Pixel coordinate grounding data
══════════════════════════════
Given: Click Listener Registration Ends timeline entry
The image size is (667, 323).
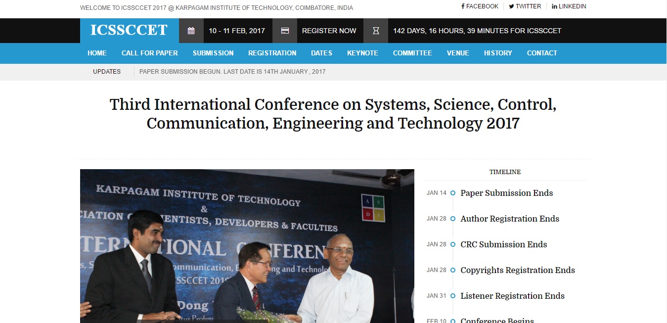Looking at the screenshot, I should (x=512, y=296).
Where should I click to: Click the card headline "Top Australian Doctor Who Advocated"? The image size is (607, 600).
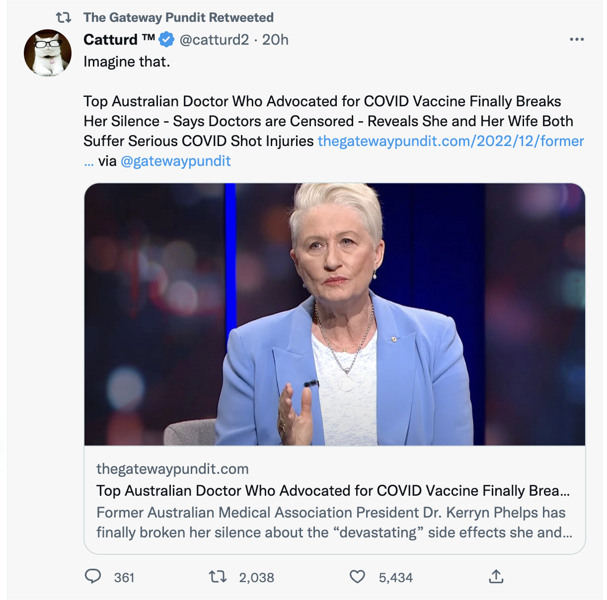tap(333, 491)
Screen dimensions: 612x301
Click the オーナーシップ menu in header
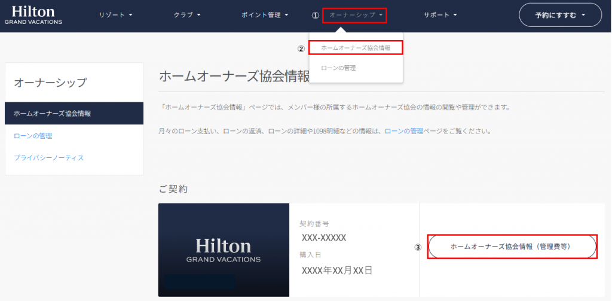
══════════════════════════════
### REQUIREMENT
Restate each record from above word for word, excluding any picture it holds.

### TASK SOLUTION
Given: Click Listener Registration Ends timeline entry
The image size is (667, 323).
Looking at the screenshot, I should (x=512, y=296).
Where should I click to: Click the card headline "Top Australian Doctor Who Advocated"? The image size is (607, 600).
tap(333, 491)
Screen dimensions: 612x301
Click the オーナーシップ menu in header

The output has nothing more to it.